Cazorla's rehabilitation regime was brutal. He lived a monastic existence in Salamanca. His family stayed in London where his kids were at school, later moving to Asturias to be closer to their extended family. His daily schedule started at 10 a.m. and might not finish until after 11 p.m. at night. His days were a swirl of Pilates, swimming-pool sessions and physical workouts interspersed with physiotherapy. He often ate take-out at night on Herranz's treatment table.

Step by step, Cazorla made progress. In August 2017, he got to do his first bit of running. The strength in his legs started to come back. But then disaster struck. In November 2017, his leg broke down again. The makeshift tendon had to be unravelled from tangled tissue and reattached. More surgery was required. He was back to square one. A lesser man would have packed it in. But not Cazorla. 

Cazorla was back to his best against Real Betis. Johann Schwarz/Getty Images

"That was a hard moment," says Herranz. "With us here in Salamanca, he was already running and going out on to the pitch, doing some exercises with the ball. He was making a lot of progress, but then he phoned me from Vitoria to say his leg had broken down again. It was the most complicated moment during Santi's recuperation."

Herranz credits Cazorla's indomitable will for giving him the strength to start again.

"Santi has a lot of personality," says Herranz. "He's a guy who is really tough. He makes sacrifices. He's a fighter. He's very positive. If he weren't so positive a lot of sportspeople in his situation would have abandoned the treatment cycle."

It's a trait that Sanchez picks up on, too. He says there were several factors that ultimately contributed to the success of Cazorla's recovery, which included the quality of his physiotherapy treatment; the modern biological therapies that Sanchez was able to profit from during Cazorla's operations and the fact the 33-year-old is blessed with fantastic genes.

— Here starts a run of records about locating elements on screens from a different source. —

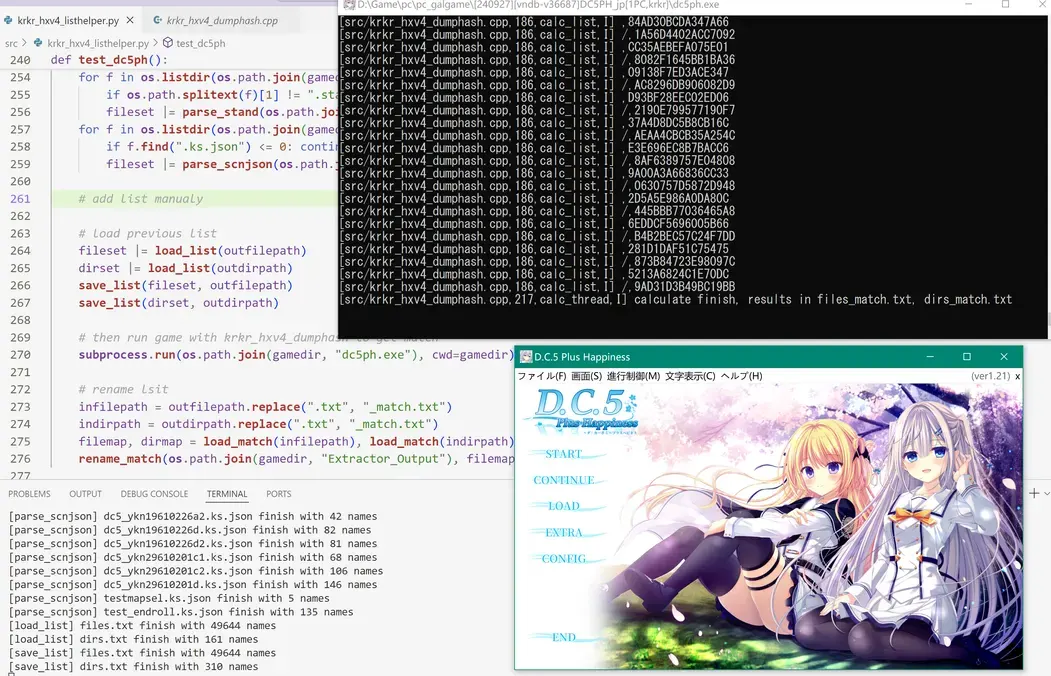Screen dimensions: 1051x676
Task: Click the D.C.5 Plus Happiness window icon
Action: (x=526, y=357)
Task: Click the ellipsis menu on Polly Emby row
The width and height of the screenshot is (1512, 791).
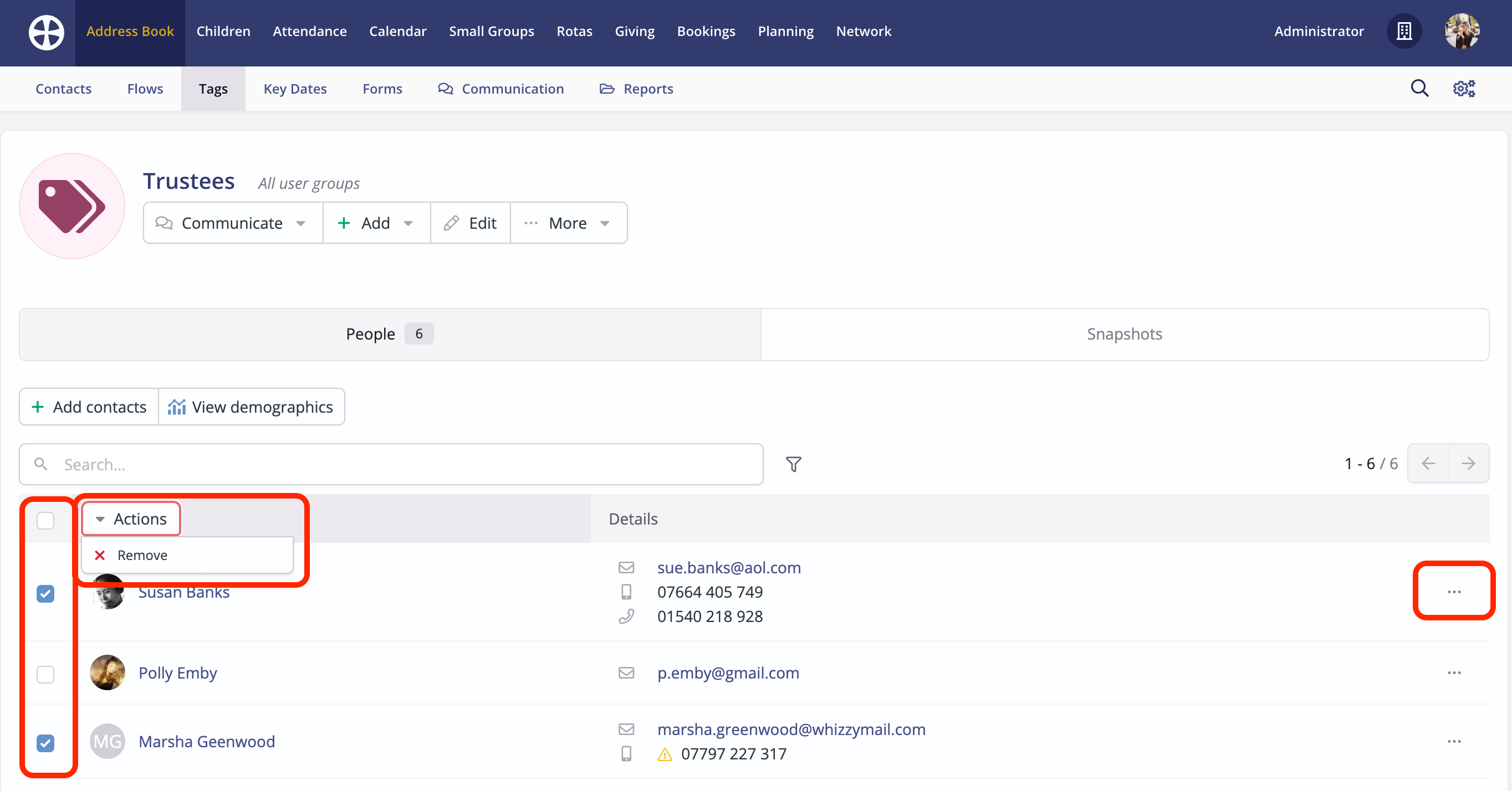Action: 1453,672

Above all these factors, however, Sanchez singles out Cazorla's positive mindset: "It's the force of his willpower—his mentality. He never, ever lost the desire to return to play football. He always said—even if I was losing my faith—that he would play football again. The hours of work he did in the gym, working on his muscles, repeatedly, was incredible."

Cazorla climbed back up the mountain. He reached the peak in July 2018 when he played in a friendly match against Hercules. It had been more than 600 days since he had last played a game. A few weeks later, Villarreal gave him a one-year contract with an option for a second season.

He was back. On August 18, Cazorla made his La Liga return in a home game for Villarreal against Real Sociedad. He got a standing ovation when he was withdrawn in the 73rd minute. Perez notes he has been getting applause from rival Liga fans wherever Villarreal play this season. He can expect the same when he runs out against Barcelona at the Camp Nou on Sunday.

Sanchez also gets a kick whenever he sees him play. "He's like a son," he says. "I have great affection for him. For me to see him play football—or to score a goal again—is powerful. It's very moving. A case like Santi's, and the level to which he recovered, is exceptional. It's a miracle."